Data under study Start Marker
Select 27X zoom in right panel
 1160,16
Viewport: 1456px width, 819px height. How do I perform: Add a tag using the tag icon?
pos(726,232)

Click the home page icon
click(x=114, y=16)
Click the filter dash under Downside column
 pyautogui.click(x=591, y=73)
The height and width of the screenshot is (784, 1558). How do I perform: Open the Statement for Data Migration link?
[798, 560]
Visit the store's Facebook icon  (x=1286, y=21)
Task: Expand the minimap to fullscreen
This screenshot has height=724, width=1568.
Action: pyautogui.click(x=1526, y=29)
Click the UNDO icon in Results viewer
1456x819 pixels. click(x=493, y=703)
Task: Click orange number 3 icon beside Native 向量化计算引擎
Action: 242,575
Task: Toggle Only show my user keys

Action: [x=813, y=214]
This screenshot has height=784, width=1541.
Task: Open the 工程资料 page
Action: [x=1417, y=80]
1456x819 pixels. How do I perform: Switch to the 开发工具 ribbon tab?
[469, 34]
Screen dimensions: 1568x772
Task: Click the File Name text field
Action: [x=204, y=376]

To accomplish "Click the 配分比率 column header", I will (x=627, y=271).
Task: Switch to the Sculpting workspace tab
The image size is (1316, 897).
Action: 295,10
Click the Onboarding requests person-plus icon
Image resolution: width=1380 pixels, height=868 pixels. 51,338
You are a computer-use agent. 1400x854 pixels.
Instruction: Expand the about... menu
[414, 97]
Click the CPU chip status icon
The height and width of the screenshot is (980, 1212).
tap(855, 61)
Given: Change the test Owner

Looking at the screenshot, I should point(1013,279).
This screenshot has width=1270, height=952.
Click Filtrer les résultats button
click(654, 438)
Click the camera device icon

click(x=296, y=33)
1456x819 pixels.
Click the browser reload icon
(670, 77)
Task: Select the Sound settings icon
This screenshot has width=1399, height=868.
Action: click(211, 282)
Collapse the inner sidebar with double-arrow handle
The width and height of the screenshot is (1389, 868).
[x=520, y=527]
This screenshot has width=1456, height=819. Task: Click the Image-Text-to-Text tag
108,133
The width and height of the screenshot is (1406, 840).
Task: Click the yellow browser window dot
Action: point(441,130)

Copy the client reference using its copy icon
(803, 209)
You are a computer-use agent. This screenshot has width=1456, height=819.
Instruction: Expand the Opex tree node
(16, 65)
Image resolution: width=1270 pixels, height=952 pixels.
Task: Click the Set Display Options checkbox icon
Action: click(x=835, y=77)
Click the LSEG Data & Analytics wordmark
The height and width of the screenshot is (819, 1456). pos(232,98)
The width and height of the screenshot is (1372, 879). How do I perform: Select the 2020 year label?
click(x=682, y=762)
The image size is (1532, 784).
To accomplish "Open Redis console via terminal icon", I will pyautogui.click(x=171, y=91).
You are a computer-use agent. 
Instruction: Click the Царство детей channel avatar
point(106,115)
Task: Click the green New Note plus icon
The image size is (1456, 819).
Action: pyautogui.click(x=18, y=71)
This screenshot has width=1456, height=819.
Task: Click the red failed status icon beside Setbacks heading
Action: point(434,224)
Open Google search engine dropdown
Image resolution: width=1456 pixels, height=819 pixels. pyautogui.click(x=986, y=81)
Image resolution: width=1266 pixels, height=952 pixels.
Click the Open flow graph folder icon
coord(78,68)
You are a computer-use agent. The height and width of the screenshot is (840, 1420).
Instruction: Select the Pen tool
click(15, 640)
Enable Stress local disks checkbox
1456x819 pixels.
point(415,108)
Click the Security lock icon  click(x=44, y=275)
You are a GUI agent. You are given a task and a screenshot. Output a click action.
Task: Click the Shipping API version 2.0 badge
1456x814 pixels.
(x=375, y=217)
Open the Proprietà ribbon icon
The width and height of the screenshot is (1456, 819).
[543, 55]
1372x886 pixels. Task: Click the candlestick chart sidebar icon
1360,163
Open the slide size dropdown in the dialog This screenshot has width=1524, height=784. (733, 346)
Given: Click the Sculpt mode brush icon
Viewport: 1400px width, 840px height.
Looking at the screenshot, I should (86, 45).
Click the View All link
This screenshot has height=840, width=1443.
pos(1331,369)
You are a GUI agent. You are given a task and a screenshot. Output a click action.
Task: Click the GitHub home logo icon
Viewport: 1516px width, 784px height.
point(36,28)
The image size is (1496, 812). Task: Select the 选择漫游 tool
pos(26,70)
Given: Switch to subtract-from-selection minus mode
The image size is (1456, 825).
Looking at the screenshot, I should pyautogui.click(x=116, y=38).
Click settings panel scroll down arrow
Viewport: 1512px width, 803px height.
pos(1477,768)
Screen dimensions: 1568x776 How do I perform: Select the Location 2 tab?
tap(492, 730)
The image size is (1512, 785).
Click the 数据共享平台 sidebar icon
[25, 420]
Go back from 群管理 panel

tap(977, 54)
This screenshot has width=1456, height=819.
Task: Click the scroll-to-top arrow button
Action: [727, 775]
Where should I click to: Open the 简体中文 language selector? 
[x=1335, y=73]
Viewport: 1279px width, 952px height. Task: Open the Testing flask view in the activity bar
Data under study End Marker
Where in the records does the word "accomplish" appear? Copy each line that holds it.

To accomplish "Click the 配分比率 column header", I will (x=627, y=271).
To accomplish "Open Redis console via terminal icon", I will pyautogui.click(x=171, y=91).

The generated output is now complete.